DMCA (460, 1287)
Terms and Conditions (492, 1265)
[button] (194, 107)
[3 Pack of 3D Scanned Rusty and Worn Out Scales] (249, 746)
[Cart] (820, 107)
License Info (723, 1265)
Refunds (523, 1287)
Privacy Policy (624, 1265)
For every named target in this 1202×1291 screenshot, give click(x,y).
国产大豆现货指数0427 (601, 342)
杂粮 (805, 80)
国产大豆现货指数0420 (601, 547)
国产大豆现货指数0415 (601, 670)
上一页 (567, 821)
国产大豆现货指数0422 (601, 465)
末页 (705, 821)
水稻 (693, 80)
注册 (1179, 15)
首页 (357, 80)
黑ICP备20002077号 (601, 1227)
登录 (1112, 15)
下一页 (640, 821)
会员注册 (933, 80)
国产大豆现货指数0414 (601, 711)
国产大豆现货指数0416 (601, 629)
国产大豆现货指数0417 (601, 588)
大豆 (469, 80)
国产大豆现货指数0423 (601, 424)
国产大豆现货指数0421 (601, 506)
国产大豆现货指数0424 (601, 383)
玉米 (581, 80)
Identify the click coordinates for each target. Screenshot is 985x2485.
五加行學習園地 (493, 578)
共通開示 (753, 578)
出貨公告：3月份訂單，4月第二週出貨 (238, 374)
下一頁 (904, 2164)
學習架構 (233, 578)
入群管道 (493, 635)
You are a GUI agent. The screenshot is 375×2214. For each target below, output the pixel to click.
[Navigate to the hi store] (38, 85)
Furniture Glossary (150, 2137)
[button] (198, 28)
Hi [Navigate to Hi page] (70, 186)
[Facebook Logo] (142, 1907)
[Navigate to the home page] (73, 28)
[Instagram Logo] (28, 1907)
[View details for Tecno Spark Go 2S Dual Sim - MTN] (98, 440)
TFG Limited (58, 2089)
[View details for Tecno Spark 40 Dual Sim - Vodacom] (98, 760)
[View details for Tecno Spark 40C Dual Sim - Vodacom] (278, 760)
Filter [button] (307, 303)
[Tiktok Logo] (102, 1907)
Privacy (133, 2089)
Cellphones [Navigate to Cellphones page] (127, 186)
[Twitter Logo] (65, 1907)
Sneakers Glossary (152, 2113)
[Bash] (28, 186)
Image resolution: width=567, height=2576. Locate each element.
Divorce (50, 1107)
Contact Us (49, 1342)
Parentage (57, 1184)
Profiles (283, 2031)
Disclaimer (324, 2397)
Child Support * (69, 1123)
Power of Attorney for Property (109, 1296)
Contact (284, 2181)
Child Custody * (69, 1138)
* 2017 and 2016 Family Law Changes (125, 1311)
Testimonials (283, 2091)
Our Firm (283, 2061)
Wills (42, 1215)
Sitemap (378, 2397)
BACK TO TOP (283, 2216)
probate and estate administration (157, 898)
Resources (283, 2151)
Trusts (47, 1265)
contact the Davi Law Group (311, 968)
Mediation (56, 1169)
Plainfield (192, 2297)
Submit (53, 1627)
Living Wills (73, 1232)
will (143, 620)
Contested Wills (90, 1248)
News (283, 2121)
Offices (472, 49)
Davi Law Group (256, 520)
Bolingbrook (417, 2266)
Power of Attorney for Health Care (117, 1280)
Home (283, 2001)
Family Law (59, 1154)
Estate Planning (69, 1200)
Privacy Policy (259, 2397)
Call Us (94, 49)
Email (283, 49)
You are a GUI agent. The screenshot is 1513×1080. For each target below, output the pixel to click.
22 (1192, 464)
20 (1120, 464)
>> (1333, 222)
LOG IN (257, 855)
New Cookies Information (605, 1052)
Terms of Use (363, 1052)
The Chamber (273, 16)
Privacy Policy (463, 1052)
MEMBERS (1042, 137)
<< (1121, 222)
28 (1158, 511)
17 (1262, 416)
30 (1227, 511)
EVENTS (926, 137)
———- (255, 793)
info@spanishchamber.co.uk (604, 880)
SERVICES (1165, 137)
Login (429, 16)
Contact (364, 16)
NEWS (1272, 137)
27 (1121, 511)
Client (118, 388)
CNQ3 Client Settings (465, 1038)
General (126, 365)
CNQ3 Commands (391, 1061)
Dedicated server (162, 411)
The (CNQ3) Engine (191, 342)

• YOUR INSTRUCTIONS: Count the lines in the listing above that contain the string "Davi", matching case exactly. Give only the number.

• COMPLETE RESPONSE: 2